Posts

So, what is context?

[Editor’s note: This post is part a series produced by Vanesa Weyrauch and Leandro Echt from Politics&Ideas to share what we learn through the project “Going beyond ‘Context matters”, supported by the International Netowrk for the Availability of Scientific Publications (INASP).]

 

As we have already shared in a previous post, P&I jointly with INASP are developing a study called “Going beyond context matters”, which has two main objectives:1) to detect which are the windows of opportunity of different contexts for researchers and policymakers to better interact with each other or work jointly; and 2) to inform the design and delivery of capacity building efforts with regard to the use of research evidence in policy making, by better deciphering how to deal with the context.

By PhOtOnQuAnTiQuE at flickr.com under CC

By PhOtOnQuAnTiQuE at flickr.com under CC

The conceptual framework is almost ready; we are waiting for some final feedback and the last review from our mentors and when we will be able to share it with all of you. We are learning lots as we move on and have found interviewees very helpful in terms of thinking more thoroughly about how to frame the influence of context.

In our work to contribute to the understanding of context, the first challenge to face was the definition of context itself. Why? We believe the concept is not mature enough as there are lots of different ways of understanding it. As McCormack et al (2001) -based on Morse et al (1996: 256)- point out, concepts in a discipline are ‘mature’ when they are relatively stable, clearly defined, with well-described characteristics, demarcated boundaries, specified preconditions and outcomes. In contrast, if a concept is ‘immature’ it will be poorly understood, poorly developed and poorly explained.

Although context has been used very frequently in studies and reflections about the interaction between research and policy, it is a concept that requires further maturity; it does not meet the above described characteristics. It has, for example, been used to refer to very different contextual dimensions relayed to policy and politics: macro-political context, specific policy context, decisive moments in the policy process and even the way in which policymakers think.

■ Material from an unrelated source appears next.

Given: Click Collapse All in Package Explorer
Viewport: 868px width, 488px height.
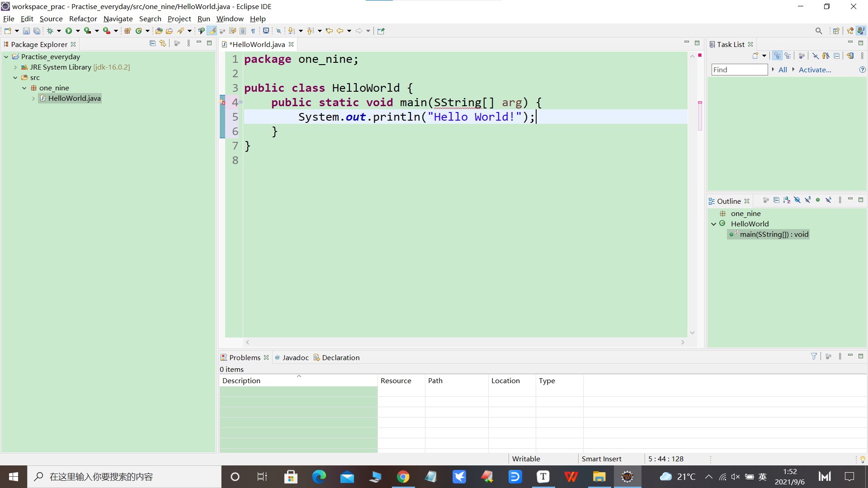Looking at the screenshot, I should [x=152, y=43].
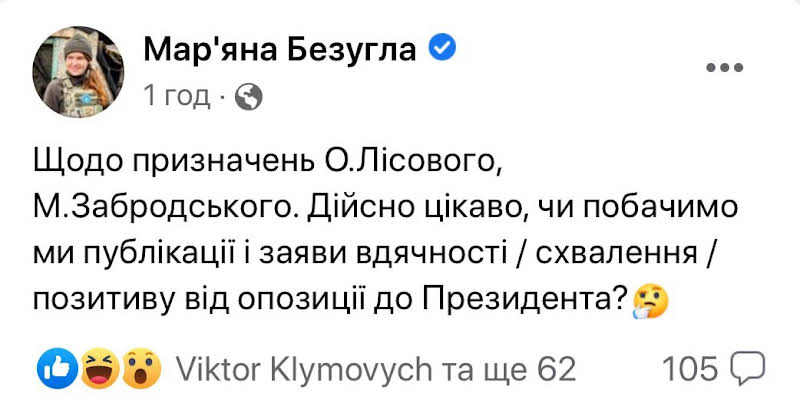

Therefore, we will try to contribute towards its maturity by detecting and prioritising the contextual factors that play a critical role in the promotion of the use of knowledge in research. Based on available literature, our first decision was to use in this study context as the environment in which people try to get research evidence and knowledge into practice, ‘the environment or setting in which the proposed change is to be implemented’ (Kitson et al, 1998: 150).  In its most simplistic form, the term here refers to the physical environment in which practice takes place, but it also encompasses the relationships and processes that go beyond this physical environment and enable change as a consequence of these. Such an environment has boundaries and structures that together shape the environment for practice (Mc Cormack et al, 2001).

However, by following such a definition so as to focus our efforts we do not want to dismiss the complexity of context nor reach a conclusive definition of it. As Ademokun and Harle (2014) share in this post, any system is supposed to interact with other institutions and actors – funders, government policy, internal and external incentives. The authors propose that there are probably ‘rings’ within a system, maybe inner and outer, maybe more levels than that. Indeed, any setting or environment where practice takes place will be influenced by and at the same influence other similar and also different settings and environments (e.g. the Congress will be affected by the Ministry of Finance and vice versa) so there are no linear ways to structure the system but rather circles overlapping and crossing each other . Thus, our framework will need to capture those inter-relationships and how they affect practice as effectively as possible, and at the same time draw some working boundaries so that it does not become so encompassing that it gets too hard to do something about it.

It´s not a coincidence, then, that our framework is an intersection of inter-related circles with some blurring boundaries that shed some light into its main dimensions but still leave space for further work in terms of setting boundaries and narrowing down levels. However, we are hopeful this is a step forward to begin perceiving, speaking about and using context in a more precise and operative way.

Any others working on this who can contribute to the discussion?

This Post Has 2 Comments

  1. Great to see this interest in exploring context. I have found a realist framework very helpful in identifying what will be the most important aspects of context to consider in building or applying knowledge to policy. This looks at identifying causal mechanisms that fire in particular contexts (aspects of the implementation environment or characteristics of participants). Gill Westhorp’s new paper on Realist Impact Evaluation sets this out very well. You can download it here http://www.odi.org/sites/odi.org.uk/files/odi-assets/publications-opinion-files/9138.pdf

  2. Thanks so much,Patricia, for this valuable resource. It comes in just in time as we seek to make our framework a device that can be really used in the practice: how can such a set of complex dimensions and sub-dimensions become meaningful to inform choices? In this sense, the 5 key ideas of realism state in a very clear way some points that we were trying to make but without such clarity!